Stuttgart - Länder wie China, die USA und Israel arbeiten intensiv am digitalen Auto und der kommerziellen Verwertung der Daten. Die deutsche Autoindustrie dagegen setzt auf einen betont zurückhaltenden Umgang mit den Daten. Ein Irrweg, meint Andreas Herrmann von der renommierten Universität St. Gallen. Denn das Geld werde künftig mit den Daten verdient und nicht mit dem Blech.

Herr Herrmann, nur jeder vierte Deutsche würde sich heute einem selbstfahrenden Auto anvertrauen. Können Sie das verstehen?

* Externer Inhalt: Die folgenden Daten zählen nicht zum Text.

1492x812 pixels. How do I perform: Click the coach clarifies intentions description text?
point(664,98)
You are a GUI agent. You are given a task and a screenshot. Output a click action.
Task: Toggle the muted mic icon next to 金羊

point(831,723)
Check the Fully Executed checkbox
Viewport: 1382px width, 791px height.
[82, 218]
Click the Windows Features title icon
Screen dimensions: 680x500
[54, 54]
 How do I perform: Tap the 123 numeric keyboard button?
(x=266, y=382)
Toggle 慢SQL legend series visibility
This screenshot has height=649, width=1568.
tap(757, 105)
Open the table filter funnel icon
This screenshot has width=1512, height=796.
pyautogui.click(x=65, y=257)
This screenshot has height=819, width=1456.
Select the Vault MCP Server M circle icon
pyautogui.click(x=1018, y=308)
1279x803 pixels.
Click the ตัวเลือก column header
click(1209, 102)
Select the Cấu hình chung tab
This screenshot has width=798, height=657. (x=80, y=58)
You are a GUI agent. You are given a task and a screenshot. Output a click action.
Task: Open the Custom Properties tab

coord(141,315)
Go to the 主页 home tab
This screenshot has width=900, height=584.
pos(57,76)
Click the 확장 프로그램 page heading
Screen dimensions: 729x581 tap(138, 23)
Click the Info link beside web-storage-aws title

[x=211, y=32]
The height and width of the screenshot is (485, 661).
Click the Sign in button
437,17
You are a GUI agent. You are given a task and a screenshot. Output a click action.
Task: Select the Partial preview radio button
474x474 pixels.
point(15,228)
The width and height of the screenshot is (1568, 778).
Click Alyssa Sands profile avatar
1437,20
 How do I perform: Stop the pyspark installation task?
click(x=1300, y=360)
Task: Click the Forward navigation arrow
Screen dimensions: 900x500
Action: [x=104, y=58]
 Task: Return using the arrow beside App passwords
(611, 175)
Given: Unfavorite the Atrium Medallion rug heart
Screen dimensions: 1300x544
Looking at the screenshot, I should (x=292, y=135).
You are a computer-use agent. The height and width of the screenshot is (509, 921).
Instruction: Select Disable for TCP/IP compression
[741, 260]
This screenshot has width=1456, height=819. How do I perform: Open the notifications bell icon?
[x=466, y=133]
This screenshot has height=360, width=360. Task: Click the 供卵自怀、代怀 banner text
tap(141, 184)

Die Menschen verzeihen anderen Menschen Fehler, nicht aber der Maschine. Sie unterschätzen zugleich aber die Risiken des heutigen Fahrens. 94 Prozent der Unfälle im Straßenverkehr sind auf menschliches Versagen zurückzuführen. Wenn man die Menschen fragt, wie gut sie im Vergleich zu den anderen fahren können, halten sich fast alle für überdurchschnittlich gut. Sie halten sich selbst für fast fehlerfrei, reagieren aber kritisch, wenn einmal mit einem autonomen Fahrzeug etwas passiert.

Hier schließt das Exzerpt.